*Saved entries*:
- - - - -

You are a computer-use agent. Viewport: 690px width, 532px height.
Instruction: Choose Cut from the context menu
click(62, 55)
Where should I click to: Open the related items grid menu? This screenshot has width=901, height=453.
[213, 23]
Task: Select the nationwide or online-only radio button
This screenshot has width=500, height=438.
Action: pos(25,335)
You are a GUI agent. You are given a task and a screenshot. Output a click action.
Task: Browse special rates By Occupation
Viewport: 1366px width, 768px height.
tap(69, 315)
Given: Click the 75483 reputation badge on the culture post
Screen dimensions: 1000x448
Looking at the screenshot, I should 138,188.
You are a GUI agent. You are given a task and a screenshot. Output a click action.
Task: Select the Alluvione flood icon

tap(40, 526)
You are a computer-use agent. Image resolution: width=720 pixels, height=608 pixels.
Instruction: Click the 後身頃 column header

- - - - -

*Your assignment*:
Precisely the line with "Where should I" and the lines after it, up to the last line of the entries above, are to be reproduced, and nothing more.

*Output for this task*:
Where should I click to: Open the related items grid menu? This screenshot has width=901, height=453.
[213, 23]
Task: Select the nationwide or online-only radio button
This screenshot has width=500, height=438.
Action: pos(25,335)
You are a GUI agent. You are given a task and a screenshot. Output a click action.
Task: Browse special rates By Occupation
Viewport: 1366px width, 768px height.
tap(69, 315)
Given: Click the 75483 reputation badge on the culture post
Screen dimensions: 1000x448
Looking at the screenshot, I should 138,188.
You are a GUI agent. You are given a task and a screenshot. Output a click action.
Task: Select the Alluvione flood icon

tap(40, 526)
You are a computer-use agent. Image resolution: width=720 pixels, height=608 pixels.
Instruction: Click the 後身頃 column header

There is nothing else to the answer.